以上の2つのことは、受動的感謝には全く関わることはできず、全く把握することはできないということを意味している。それは、受動的非難も同様である。
そして、このことは、これまで述べてきた、「受動的感謝(非難)は言葉では言い表すことができないが、無意識の領域に現にある。」という不思議さを更に深める。これまでは、完全に言葉で言い表すことはできないが、不完全に、一部なら関わり、言葉で言い表すことはできると考えていたが、そうではなく、全く、一部でも言い表すことはできない。
しかし、それでも現に感謝(非難)がある、という不思議さが受動的感謝(非難)にはある。
このように考えると、これまで肯定的な感情を感謝、否定的な感情を非難、としてきたが、感情という用語を受動的感謝、受動的非難に対して用いることは適切ではない。感情ならば、うれしい、悲しいなどということがわかり、肯定的か否定的かが把握できてしまう。受動的感謝、受動的非難とはもっと潜在的で把握できないものである。
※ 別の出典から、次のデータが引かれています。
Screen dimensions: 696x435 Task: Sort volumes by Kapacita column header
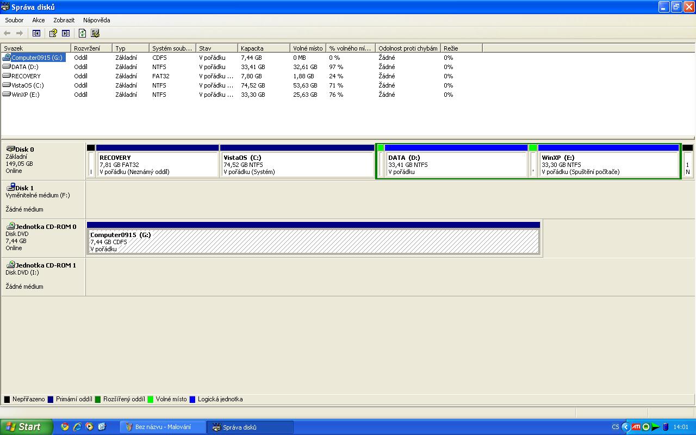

しかし、この「把握できない」とは全く把握できない、ということではない。そこから、感謝・非難をしようとする意識が顕在化していることがわかる。また、感謝・非難をしようとする意識の原因として、潜在的な受動的感謝、受動的非難があることがわかる。
なぜなら、先ほども述べたように、感謝・非難は「意識する」ものであり、意識されなくとも既にあるのでなければならないからだ。潜在的な感謝を意識することが顕在的な感謝であり、潜在的な非難を意識することが顕在的な非難でなければならない。実際に感謝・非難が意識されたことをもって、間接的に潜在的な受動的感謝、受動的非難があることがわからなければならない。